Em círculo, formato onde todos podem se olhar os rostos um dos outros e dialogar de igual para igual. Essa é a proposta do Seminário Arena Aberta que, apesar do primeiro nome remeter ao ambiente acadêmico, opta por um papo mais solto onde pontos de vistas, ainda que diferentes, somam para um tema escolhido.
No Festival América do Sul Pantanal 2022, o poeta corumbaense Lobivar Matos, a artista plástica Lídia Baís e a multiartista Marlene Mourão tomaram conta da cena de diálogos, provando que a arte se perpetua para além do seu tempo de criação.
Tanto Lobivar como Lídia, homenageados desta edição do FASP, conversam muito proximamente da nossa realidade cotidiana. Ele, com sua denúncia social; ela, a artista impetuosa e na vanguarda de uma sociedade conservadora e machista. Já Marlene Mourão, também conhecida por “Peninha”, que construiu um nome como artista plástica do Estado, recentemente ressurge como a escritora de temas que falam sobre o eu, no republicado Azul Dentro do Banheiro, e numa visão singular sobre a relação entre o homem e o Divino, em Caminho Curto 33.

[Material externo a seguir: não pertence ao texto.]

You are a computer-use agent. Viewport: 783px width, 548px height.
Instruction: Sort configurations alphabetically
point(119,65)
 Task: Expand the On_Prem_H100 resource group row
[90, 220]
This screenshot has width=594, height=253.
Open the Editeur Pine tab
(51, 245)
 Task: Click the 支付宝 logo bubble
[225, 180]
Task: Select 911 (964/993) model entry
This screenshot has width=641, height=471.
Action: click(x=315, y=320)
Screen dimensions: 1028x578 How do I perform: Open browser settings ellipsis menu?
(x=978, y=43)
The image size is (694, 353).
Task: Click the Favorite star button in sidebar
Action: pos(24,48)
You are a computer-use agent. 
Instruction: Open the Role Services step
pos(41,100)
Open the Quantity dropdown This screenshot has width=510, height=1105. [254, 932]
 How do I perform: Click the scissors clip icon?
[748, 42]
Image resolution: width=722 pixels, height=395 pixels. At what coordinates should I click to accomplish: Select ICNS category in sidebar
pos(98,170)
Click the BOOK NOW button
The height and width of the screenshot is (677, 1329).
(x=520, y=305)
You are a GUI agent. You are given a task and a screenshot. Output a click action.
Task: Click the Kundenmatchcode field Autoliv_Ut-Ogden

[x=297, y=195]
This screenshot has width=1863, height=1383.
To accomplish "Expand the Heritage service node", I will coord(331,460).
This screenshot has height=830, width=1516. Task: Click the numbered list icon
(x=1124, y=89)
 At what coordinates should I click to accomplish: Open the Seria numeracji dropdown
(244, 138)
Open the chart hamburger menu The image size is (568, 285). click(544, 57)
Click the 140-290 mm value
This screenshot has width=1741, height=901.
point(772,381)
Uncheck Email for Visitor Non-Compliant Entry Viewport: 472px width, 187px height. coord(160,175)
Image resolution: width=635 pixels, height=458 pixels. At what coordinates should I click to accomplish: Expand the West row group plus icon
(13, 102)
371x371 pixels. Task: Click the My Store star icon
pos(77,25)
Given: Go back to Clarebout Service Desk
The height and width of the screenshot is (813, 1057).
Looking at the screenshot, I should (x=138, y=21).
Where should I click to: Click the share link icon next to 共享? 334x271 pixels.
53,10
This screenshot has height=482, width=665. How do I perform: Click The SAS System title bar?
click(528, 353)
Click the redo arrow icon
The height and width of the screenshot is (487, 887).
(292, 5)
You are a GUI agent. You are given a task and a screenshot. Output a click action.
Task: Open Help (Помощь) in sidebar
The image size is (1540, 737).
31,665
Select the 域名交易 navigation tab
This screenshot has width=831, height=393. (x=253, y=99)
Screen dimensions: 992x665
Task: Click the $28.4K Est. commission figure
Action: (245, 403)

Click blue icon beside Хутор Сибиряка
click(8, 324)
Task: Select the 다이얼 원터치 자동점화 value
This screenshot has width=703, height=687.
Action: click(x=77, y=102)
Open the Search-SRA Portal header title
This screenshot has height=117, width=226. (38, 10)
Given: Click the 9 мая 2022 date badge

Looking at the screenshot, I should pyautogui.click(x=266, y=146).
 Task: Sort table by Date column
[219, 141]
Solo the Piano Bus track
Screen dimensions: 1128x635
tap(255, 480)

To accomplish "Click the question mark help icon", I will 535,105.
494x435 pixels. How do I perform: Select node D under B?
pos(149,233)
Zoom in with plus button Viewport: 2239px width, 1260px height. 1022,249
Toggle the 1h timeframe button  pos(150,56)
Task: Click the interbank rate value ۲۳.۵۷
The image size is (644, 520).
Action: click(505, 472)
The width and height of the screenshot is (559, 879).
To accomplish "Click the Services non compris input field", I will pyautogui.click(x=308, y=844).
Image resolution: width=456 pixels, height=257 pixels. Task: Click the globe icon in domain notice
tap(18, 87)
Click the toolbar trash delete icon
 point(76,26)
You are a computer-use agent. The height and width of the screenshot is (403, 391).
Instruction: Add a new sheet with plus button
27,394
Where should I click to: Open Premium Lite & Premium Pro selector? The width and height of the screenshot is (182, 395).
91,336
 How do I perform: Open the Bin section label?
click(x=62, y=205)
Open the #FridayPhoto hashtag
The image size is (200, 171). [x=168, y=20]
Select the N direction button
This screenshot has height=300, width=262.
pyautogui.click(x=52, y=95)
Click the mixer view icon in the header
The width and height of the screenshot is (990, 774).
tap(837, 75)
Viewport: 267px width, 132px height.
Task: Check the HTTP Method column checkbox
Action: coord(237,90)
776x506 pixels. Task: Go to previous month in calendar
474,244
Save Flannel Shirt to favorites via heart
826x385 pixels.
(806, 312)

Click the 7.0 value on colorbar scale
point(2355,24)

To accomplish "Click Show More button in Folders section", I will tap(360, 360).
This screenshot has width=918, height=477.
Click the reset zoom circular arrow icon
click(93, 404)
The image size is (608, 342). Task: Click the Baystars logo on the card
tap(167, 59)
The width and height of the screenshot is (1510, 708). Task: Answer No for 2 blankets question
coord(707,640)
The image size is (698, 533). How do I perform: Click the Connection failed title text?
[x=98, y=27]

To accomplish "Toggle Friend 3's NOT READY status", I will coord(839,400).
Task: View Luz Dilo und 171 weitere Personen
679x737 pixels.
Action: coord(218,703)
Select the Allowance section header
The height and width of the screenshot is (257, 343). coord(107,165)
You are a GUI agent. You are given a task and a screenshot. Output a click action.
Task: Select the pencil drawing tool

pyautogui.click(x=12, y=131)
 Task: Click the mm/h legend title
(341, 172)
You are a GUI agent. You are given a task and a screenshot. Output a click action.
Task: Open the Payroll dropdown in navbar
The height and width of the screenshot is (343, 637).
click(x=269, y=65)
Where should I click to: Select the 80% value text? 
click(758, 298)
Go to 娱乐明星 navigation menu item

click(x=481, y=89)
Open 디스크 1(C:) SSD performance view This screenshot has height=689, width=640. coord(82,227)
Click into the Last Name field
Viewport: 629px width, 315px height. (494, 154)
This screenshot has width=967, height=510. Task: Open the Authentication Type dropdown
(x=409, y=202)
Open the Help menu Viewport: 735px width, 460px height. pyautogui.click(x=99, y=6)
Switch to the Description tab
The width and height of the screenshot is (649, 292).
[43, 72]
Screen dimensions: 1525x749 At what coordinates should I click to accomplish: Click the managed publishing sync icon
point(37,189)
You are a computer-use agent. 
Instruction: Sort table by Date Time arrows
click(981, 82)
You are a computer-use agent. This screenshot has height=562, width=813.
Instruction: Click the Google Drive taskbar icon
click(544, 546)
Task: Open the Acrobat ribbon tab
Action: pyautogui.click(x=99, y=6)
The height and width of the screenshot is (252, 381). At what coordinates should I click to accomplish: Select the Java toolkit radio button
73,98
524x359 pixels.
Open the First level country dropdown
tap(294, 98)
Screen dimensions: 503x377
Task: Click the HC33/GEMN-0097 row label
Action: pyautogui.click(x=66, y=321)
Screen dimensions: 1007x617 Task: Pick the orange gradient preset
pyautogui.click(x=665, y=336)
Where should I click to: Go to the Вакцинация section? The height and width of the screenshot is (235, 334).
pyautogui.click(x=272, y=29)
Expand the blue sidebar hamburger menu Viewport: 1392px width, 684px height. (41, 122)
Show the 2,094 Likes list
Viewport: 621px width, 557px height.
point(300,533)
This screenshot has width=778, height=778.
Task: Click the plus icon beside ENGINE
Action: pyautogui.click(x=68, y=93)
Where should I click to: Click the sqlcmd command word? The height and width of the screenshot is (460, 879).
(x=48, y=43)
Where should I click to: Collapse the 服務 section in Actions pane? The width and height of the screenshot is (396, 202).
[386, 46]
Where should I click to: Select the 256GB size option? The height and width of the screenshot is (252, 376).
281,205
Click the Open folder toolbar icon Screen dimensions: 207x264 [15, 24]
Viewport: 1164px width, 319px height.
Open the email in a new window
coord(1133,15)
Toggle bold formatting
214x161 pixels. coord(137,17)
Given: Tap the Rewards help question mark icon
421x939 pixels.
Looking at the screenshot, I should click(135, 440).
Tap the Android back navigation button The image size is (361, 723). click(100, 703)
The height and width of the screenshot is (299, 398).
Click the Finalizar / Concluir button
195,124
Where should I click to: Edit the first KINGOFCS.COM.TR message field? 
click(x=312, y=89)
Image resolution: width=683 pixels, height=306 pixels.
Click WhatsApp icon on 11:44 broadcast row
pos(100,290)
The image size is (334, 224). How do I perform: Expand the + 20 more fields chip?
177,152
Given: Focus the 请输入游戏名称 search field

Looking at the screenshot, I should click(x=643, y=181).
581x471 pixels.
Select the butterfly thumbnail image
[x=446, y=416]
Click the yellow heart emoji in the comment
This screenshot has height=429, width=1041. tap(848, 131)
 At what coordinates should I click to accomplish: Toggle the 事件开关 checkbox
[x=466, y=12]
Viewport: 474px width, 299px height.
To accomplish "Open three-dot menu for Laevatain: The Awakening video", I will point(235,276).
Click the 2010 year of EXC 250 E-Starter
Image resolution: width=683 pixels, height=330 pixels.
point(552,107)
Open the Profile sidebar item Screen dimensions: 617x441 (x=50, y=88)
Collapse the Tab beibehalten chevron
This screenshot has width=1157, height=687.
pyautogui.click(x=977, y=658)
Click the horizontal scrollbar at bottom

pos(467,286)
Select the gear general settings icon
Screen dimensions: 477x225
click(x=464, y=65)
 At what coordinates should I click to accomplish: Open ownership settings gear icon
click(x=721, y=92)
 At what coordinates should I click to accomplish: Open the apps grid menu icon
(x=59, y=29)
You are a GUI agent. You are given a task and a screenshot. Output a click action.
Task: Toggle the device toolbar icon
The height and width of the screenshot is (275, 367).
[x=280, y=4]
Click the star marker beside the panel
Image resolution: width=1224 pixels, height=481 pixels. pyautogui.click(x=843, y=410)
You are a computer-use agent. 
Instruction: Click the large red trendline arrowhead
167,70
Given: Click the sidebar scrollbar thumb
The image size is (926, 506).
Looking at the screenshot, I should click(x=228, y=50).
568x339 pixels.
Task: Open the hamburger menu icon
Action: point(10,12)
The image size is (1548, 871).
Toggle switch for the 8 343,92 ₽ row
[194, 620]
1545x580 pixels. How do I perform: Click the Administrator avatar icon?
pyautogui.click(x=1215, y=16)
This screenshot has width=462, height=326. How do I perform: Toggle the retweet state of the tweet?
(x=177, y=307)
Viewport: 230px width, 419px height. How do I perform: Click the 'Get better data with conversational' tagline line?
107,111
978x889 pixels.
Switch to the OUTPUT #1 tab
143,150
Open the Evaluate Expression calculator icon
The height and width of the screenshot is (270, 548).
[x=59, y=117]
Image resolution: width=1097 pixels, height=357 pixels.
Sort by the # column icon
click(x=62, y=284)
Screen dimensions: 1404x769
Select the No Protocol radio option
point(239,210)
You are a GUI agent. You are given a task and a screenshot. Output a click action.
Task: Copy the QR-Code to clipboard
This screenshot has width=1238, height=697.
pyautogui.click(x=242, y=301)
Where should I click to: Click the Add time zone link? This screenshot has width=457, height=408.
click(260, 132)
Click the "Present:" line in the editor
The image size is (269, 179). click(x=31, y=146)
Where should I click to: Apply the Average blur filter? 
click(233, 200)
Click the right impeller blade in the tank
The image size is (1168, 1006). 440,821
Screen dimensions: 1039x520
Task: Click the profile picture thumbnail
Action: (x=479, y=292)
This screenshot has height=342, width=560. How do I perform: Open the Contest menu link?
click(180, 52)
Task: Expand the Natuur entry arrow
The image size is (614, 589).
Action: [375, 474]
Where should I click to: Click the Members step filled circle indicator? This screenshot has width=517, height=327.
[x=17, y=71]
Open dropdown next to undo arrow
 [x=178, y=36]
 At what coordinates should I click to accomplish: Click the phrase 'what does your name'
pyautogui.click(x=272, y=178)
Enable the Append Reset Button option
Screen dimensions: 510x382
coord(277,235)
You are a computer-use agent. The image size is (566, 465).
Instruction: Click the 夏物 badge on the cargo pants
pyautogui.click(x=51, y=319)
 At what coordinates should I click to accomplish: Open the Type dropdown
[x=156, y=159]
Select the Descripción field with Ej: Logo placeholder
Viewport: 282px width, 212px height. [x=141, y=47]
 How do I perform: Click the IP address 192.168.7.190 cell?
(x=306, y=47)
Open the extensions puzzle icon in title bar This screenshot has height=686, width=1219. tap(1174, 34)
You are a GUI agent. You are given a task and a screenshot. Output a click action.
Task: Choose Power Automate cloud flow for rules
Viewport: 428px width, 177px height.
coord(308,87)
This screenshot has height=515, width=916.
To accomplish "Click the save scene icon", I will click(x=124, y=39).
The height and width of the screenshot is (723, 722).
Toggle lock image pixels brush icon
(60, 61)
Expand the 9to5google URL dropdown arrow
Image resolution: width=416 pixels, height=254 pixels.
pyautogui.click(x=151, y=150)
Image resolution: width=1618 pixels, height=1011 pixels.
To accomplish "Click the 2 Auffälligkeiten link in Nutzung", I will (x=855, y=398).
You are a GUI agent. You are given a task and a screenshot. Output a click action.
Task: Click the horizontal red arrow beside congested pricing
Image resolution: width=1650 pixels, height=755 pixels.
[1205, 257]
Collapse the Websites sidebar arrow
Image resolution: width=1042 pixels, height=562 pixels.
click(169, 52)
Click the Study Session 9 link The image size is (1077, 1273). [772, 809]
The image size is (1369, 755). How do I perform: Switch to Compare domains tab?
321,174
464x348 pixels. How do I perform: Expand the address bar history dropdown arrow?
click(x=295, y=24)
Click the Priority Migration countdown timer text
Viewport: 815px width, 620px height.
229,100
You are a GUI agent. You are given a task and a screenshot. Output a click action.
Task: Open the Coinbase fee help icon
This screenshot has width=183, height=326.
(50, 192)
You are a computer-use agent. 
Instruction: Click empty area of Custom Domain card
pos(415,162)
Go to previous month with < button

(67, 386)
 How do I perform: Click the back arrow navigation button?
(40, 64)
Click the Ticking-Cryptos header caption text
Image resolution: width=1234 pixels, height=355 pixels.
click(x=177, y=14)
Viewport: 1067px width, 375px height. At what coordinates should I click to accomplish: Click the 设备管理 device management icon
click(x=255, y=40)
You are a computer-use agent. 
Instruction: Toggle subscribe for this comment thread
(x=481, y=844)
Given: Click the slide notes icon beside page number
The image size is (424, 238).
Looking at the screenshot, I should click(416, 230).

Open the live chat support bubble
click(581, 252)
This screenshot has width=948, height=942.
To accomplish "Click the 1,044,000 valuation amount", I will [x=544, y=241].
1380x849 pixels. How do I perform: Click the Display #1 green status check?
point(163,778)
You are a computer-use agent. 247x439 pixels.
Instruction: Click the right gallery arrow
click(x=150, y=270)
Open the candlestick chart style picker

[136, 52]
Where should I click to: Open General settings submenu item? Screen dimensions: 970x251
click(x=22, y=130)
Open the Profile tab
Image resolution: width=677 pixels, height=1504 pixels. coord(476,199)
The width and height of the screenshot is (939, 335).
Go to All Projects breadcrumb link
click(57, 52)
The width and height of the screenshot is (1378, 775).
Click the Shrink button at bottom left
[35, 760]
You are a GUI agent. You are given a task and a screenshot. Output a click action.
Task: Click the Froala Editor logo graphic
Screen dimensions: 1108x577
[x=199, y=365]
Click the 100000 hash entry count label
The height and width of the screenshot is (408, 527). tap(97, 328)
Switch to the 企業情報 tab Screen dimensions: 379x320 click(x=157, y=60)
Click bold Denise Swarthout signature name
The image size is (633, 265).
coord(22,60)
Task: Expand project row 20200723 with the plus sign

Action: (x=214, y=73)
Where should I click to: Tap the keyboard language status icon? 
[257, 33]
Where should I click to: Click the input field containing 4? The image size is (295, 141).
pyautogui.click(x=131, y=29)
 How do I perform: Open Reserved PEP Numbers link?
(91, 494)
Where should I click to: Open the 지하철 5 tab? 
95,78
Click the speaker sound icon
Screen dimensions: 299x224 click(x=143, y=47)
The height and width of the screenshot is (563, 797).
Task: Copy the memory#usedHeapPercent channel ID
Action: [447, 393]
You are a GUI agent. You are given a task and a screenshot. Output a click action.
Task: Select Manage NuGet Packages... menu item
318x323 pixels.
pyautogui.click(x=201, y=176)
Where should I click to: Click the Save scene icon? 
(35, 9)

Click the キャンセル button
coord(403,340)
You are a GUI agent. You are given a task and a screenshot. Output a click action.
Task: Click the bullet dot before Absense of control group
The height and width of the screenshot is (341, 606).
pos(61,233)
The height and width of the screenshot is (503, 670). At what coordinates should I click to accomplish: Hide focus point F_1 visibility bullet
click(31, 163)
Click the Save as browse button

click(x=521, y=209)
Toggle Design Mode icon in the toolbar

“Essa é a antropofagia do Modernismo Brasileiro, cujo centenário comemoramos esse ano. Descobrir, perceber as relações existentes nas obras desses três grandes nomes da arte sul-mato-grossense é trazer a antropofagia do Modernismo para os dias atuais”, avaliou o ator e diretor Fernando Cruz, do Teatro Imaginário Maracangalha, que conduziu os diálogos realizados na quadra de esportes da Escola Municipal de Educação Integral Luiz Feitosa Rodrigues.
Aliás, a escola foi estrategicamente escolhida para receber o evento por estar localizada nas imediações do antigo bairro Sarobá, título de uma das obras do “poeta desconhecido”, alcunha dada por Lobivar Matos a si próprio.
“Nosso trabalho como teatro de rua contribui para não deixar ele ser mais o poeta desconhecido. Ser consagrado na própria cidade dele, hoje ele é reconhecido no cânone da Literatura Brasileira”, disse Fernando Cruz.
Privilégio
Diferente de Lobivar não foi ela mesma que se apelidou, entretanto Marlene carrega o diminutivo apenas na alcunha Peninha pois, como bem lembrou a atriz e produtora cultural Bianca Machado, a artista natural de Coxim, mas que adotou Corumbá para viver, tem várias facetas: cartunista, artista plástica, serigrafista, escritora, e por aí vai.
Com uma cara que parece desconfiar do que lhe é atribuído, Marlene Mourão demonstra que, talvez, nem tenha dimensão da sua real importância para a arte do Estado ou talvez seja uma timidez disfarçada de jocosidade.
O certo é que a sensação de privilégio por estar frente a frente com a multiartista desperta olhares interessados quando a própria busca explicar alguns de seus poemas ou mesmo a razão do seu apelido.
“Sou músico, tenho envolvimento no movimento da contracultura aqui em Corumbá e penso que momentos como esses são fundamentais porque poucas pessoas ainda conhecem nossos artistas. A própria obra do Lobivar deveria ser mais explorada, temos escritores corumbaenses com obras referenciando”, disse o professor Gabriel Omar.
Alguns dos poemas de Marlene Mourão ficaram em exposição num varal do lado de fora da escola onde foi realizado o “Sarobá de Corumbá”, um sarau que teve música, teatro, cortejo poético e inundou de arte uma das regiões de Corumbá que, desde o tempo de Lobivar, ainda carrega estigmas, mas que teve ganhou seu lugar de destaque durante o Festival América do Sul Pantanal.